Page 38 of House of Ashes

Gods, if he wanted me to assign a secret signal directive to it, he might as well have just said so.

“It’s fine.” He turned, heading back towards the harness. “I don’t mind.”

I had seconds to move.

Dropping into a crouch, I dug a handful of frost from the cracks in the granite, packing it against my gloves. I dashed towards him, running lightly on the balls of my feet in the soft boots.

He let out a snarl when I slapped it on the back of his neck, his warm skin breaking out in goosebumps even as the ice melted immediately.

Steam wafted from his golden skin as he spun around, glaring at me.

I smiled sweetly into those flashing blue eyes. “Like I said, you won’t see me coming.”

Chapter

Eight

It was an awkward flight home, with both of us studiously ignoring each other. I focused on the vast world before me, trying not to listen to the dragon’s occasional grumbles, and certainly not dwelling on his inscrutable expressions.

As we dived over Jhazra Eyrie, the flutter of wings far below caught my eye: ferrymen, riding dark brown wyverns through the narrow canyons of the Krysiens, heading for the crevasse carved low on the mountainside where the eyrie’s wyvern roost was kept.

Fear jolted through me, locking my entire body in place.

They’d followed us all the way from Mistward. I searched the crowd of wyverns, looking for a glimpse of crimson against the brown scales and black stones, then craned my head upwards. A dragon would be high, looking to strike at his prey from above.

There was nothing above us, only clear, pale blue sky. Where was Kalros hiding?

Rhylan let out a much louder growl, his wings beating the air furiously as he lowered us through the eyrie’s dragon door and hit the floor with a thud.

I practically fell out of the saddle in my scramble to get down, and Rhylan shifted before I could take two steps.
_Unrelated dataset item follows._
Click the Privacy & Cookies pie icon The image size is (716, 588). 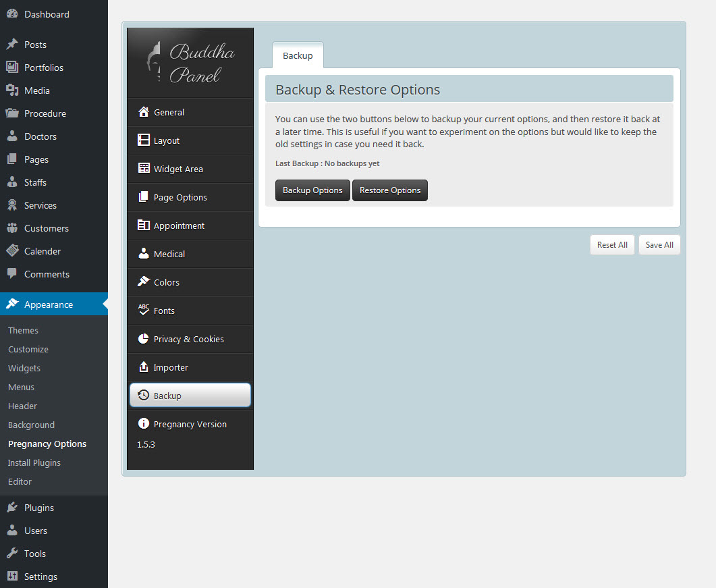coord(143,339)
He gripped my wrist, holding me in place.

“Let go!” I hissed, my heartbeat thumping in my ears. “He’s here!”

Every fiber of me screamed to flee beneath my bed, the only bolthole I had in this whole eyrie. Kalros would smell me from miles away—

“Sera.” Rhylan did not let go, but his grip gentled. “They’re not from Mistward.”
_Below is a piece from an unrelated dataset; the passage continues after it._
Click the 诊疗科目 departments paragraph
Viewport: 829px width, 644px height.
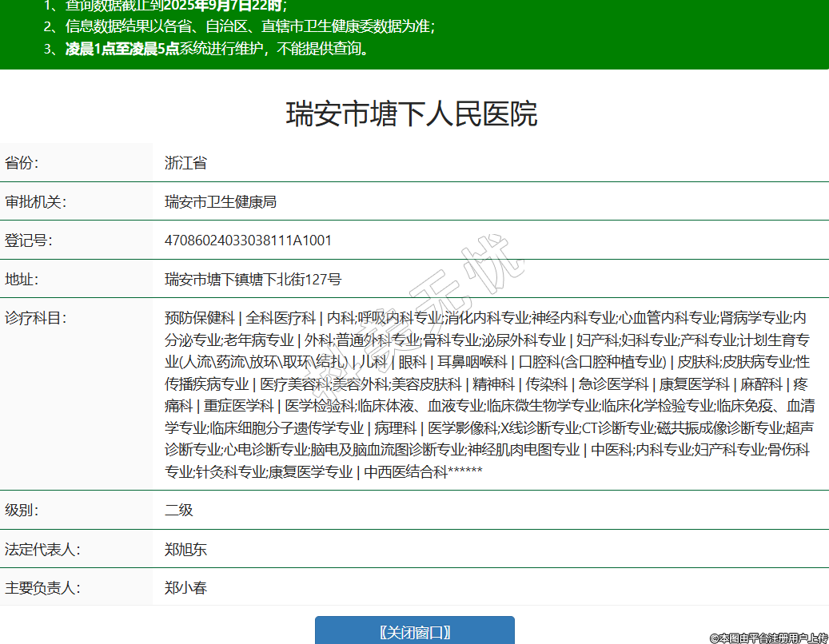[x=488, y=394]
I stared up at him, heart still racing, trembling in his grasp. Rhylan held my gaze, not even blinking as he stroked my wrist with his thumb, right over the tiny patch of skin where my pulse pounded furiously.

“They’re the same ferrymen we see every week. The same kind you used to see in Varyamar. You left Mistward behind. There’s no danger here.”
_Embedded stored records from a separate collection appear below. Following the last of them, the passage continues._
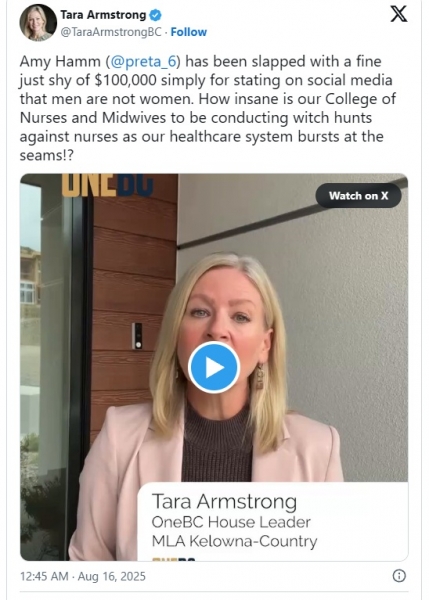The height and width of the screenshot is (600, 429).
Task: Click the doorbell camera shown in the video
Action: tap(137, 336)
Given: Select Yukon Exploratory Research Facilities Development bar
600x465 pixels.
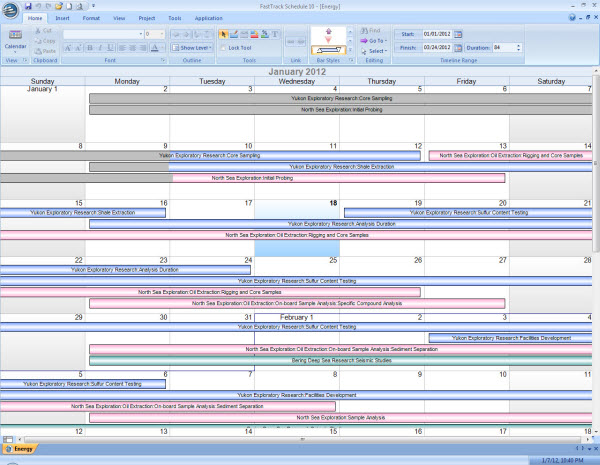Looking at the screenshot, I should point(510,338).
Slowly, his words penetrated through the haze of panic fogging my brain.

I’d forgotten that ferrymen were a common occurrence in eyries, delivering goods and correspondence. It’d been so long since I’d been home, their presence had been erased from my memories entirely. When I thought of ferrymen now, I thought of Mistward…of wyvern-riders who would squeeze me for every last half-moon, and give me rotting, unwanted food in exchange, and I’d had to be grateful even for that.

I took a shuddering breath, and Rhylan squeezed my wrist.

“Kalros isn’t here,” I whispered, but I couldn’t quite force myself to close my eyes, to believe him. With my back to the large windows, my neck prickled like spiders crawled over me.

“He is not,” Rhylan agreed. He lightly pulled me with him, and I followed on wooden legs as Viros emerged from the storage room, a question already forming on his lips.

Rhylan simply shook his head at him, grimly leading me on.

He opened the door to the interior, guiding me through.

“Breathe, Sera,” he said, one hand on my back as he led me down the hall to the spiral stairs. “You’re in my eyrie. Nobody here will take you against your will.”

I obeyed, unresisting as he brought me into a dark, windowless room and sat me on a plush chair in the corner, where I had a good view of the door.